(Dataset listing)
● ● ●

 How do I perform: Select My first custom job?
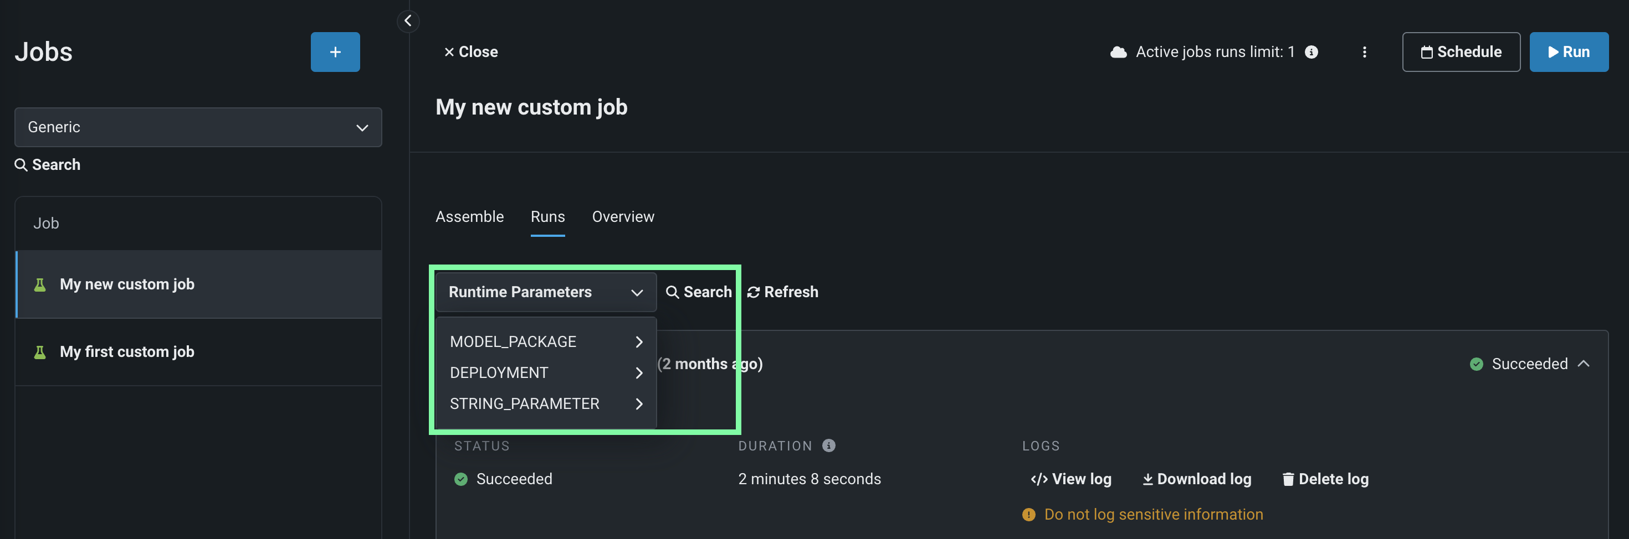point(126,352)
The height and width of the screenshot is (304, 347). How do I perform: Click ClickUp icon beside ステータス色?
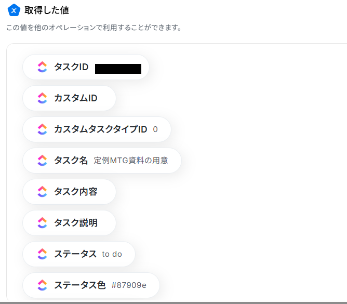(43, 285)
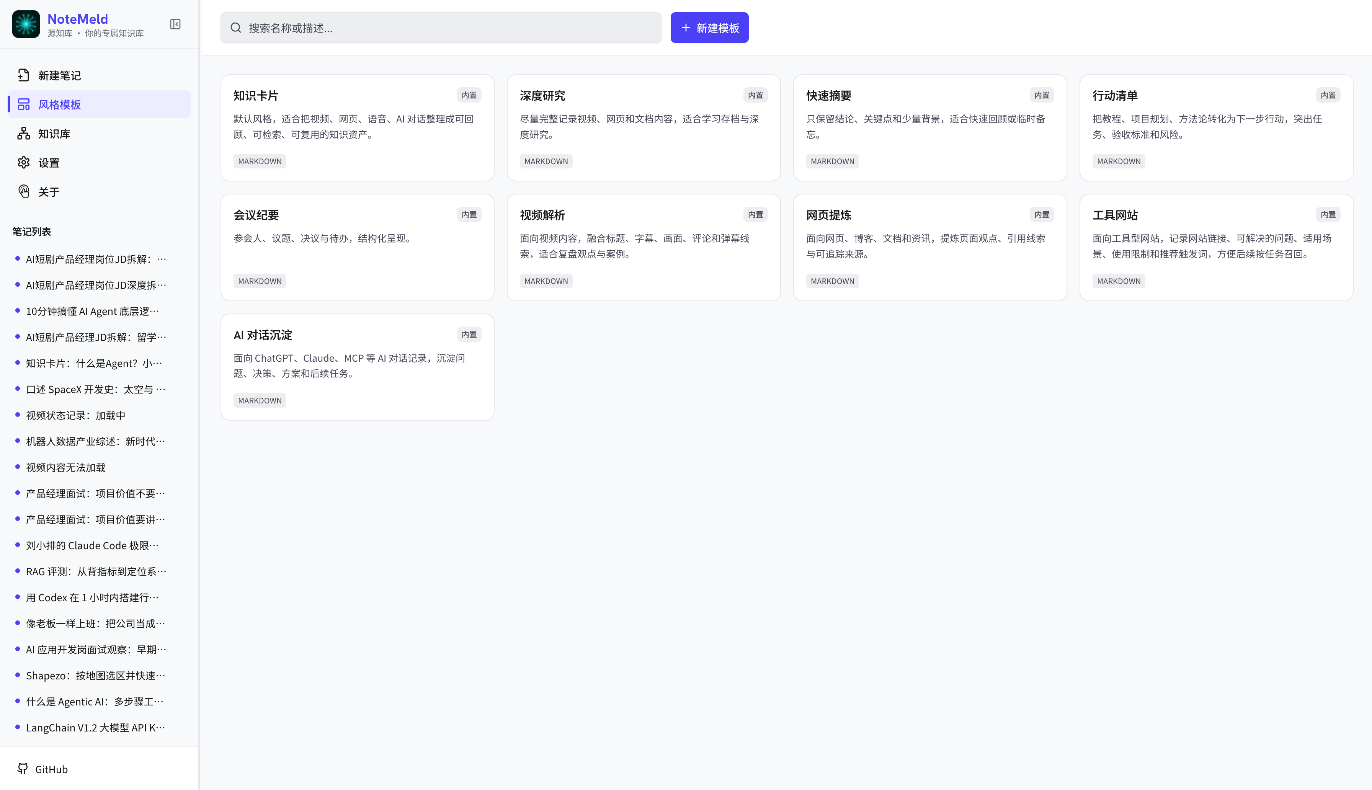Viewport: 1372px width, 790px height.
Task: Open the AI 对话沉淀 template card
Action: (x=358, y=367)
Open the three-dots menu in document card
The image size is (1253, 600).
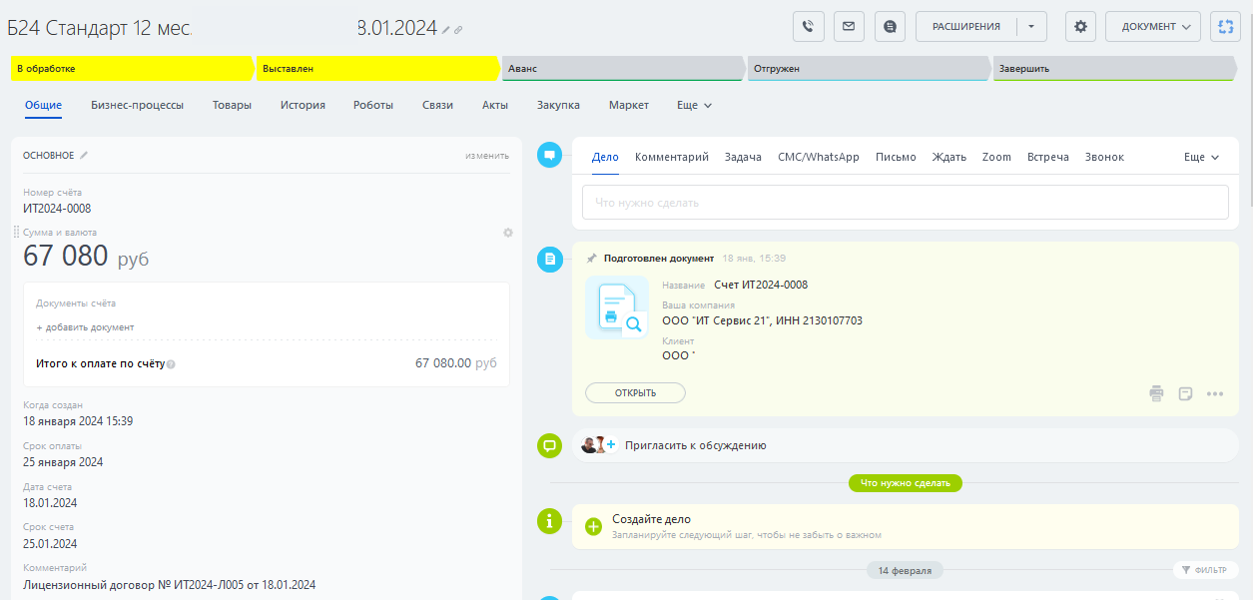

● ● ●

§ **TASK DESCRIPTION**: Copy out every line of the listing above word for word, omitting the pictures.

§ **TASK RESPONSE**:
 How do I perform: Select My first custom job?
point(126,352)
The height and width of the screenshot is (304, 347). How do I perform: Click ClickUp icon beside ステータス色?
(43, 285)
Viewport: 1372px width, 790px height.
Task: Open the AI 对话沉淀 template card
Action: (x=358, y=367)
Open the three-dots menu in document card
The image size is (1253, 600).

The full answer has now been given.